▶ **Given instruction a**
In the rows, swap "dropdown" for "menu" in the stretch from the line containing "Where should I click to: Click" through the line containing "will [x=82, y=28].", and give back only those lines with nothing else changed.
— START Excerpted text —
Mammoth Hot Springs is divided into the Upper and Lower terrace boardwalks, with approximately fifty hot springs in the area it covers. On the lower terrace boardwalk, Liberty Cap is one of the most famous natural formations and attractions. The cap is a 37-foot hot spring cone that resembles the peaked caps which were worn by soldiers during the French Revolution.
Mammoth Springs gets its hot water from the Norris Geyser Basin. It flows through an underground fault line beneath the Geyser and feeds the springs and is an incredible place to really explore.
Norris Geyser Basin
The next stop on our one-day Yellowstone itinerary nearby is the Norris Geyser Basin, which as mentioned above feeds the Mammoth Hot Springs. Among all of Yellowstone’s thermal areas, Norris Geyser Basin is the hottest, most ancient, and unpredictable of them all.
Only a few of the thermal features at Norris exist under boiling point and in a drill hole test once conduced 1,087 feet below the surface and the temperatures reach up to 458 degrees Fahrenheit.
There are two areas that make up the Norris Geyser Basin, the Porcelain Basin, and the Back Basin. The Porcelain Basin is clear and has no trees, and offers about .75 of a mile of bare ground and boardwalk to walk on and take in the full sensory experience of the sounds, smells, and colors of the basin.
The Back Basin is a little more limited and has a longer trail, as it has a lot of trees and a few features spread across the area along a 1.5 mile loop boardwalk.
The Norris Geyser Basin is also home to Steamboat Geyser along the Back Basin trail, the tallest and largest current active geyser in the world. Steamboat is active and unpredictable and can go off within a period of days to decades with heights reaching up to over 300 feet tall for anywhere from 3 minutes to 40 minutes on average. We weren’t lucky enough to be there while it went off but we searched videos of it and it was quite incredible.
There’s also the Norris Geyser Basin Museum here at the entrance of the trails where you can learn about the science behind the thermal activity on the earth. While you’re going to be on a bit of a time crunch because you only have one day in Yellowstone, we recommend quickly browsing through before moving on to our next location on our Yellowstone itinerary.
We are taking a break from all the incredible thermal spots on our Yellowstone itinerary to do some spotting of wildlife. Yellowstone National Park is famous for its wildlife and rate of seeing wildlife for regular visitors.
One of the best places to see wildlife in the park is actually in Lamar Valley, but because we are trying to do the most in one day in Yellowstone, Lamar Valley is too far to visit on this trip.
Elk Park is just past the Norris Geyser Basin on the way to the rest of the stops on our Yellowstone Itinerary and a great place to see bison and if you’re lucky other wildlife like elk or bald eagles to name a few. This area is still considered a part of the geyser basins still and some of the most active areas for wildlife and best wildlife viewing spots in the park.
— END Excerpted text —
— START Records for this exercise —
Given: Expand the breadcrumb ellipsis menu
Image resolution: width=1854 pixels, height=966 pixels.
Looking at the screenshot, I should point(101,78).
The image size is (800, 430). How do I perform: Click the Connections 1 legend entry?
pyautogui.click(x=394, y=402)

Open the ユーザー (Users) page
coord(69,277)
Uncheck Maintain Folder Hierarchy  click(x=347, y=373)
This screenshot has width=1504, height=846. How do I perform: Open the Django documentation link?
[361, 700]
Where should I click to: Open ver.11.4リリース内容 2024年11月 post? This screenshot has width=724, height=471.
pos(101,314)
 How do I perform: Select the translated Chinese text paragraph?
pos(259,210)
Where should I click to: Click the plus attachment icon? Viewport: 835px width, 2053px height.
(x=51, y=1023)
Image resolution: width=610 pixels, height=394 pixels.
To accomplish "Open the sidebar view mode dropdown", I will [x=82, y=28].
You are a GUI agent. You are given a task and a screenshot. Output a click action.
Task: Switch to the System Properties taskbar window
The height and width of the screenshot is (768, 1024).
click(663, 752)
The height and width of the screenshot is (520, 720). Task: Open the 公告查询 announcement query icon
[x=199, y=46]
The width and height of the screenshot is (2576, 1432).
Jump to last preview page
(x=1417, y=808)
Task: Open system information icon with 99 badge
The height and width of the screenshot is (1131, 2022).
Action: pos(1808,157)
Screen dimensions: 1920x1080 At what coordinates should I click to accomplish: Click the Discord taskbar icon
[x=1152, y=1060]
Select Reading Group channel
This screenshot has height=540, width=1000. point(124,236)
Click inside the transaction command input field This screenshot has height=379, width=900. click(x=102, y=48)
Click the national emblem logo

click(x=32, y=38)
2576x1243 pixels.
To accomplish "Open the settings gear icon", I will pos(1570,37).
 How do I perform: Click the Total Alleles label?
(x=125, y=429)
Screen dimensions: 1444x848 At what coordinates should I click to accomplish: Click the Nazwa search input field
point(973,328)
— END Records for this exercise —
▶ **Given instruction b**
Please write the next part of the one-day Yellowstone itinerary, starting after its last sentence.

▶ **Task result a**
Where should I click to: Click the plus attachment icon? Viewport: 835px width, 2053px height.
(x=51, y=1023)
Image resolution: width=610 pixels, height=394 pixels.
To accomplish "Open the sidebar view mode menu", I will [x=82, y=28].

▶ **Task result b**
Easily the most famous of the sites in the park and a not to be missed stop on your one day in Yellowstone itinerary is Old Faithful. This iconic cone geyser was discovered in 1870 and named “Old Faithful” for its predictability factor – it erupts nearly twenty times a day reaching up to about 140 feet in the air on average lasting anywhere between 90 seconds to 5 minutes.
If you would like to watch Old Faithful erupt, you will need to check for the next estimated time at the visitor center and plan your time around it The timing is predicted with at least 90% accuracy and they recommend you to give a 10 minute window before or after the predicted time that it could go off.
During our visit, the prediction was right on the nose of the time they estimated.
We recommend checking the time first then planning around it since the eruptions are anywhere from 35 – 125 minutes in between. If you don’t have a lot of time before the next show be sure to go grab a spot, if you have plenty of time this is a great chance to eat lunch at the restaurants or walk around the boardwalk where there are more geysers to witness nearby.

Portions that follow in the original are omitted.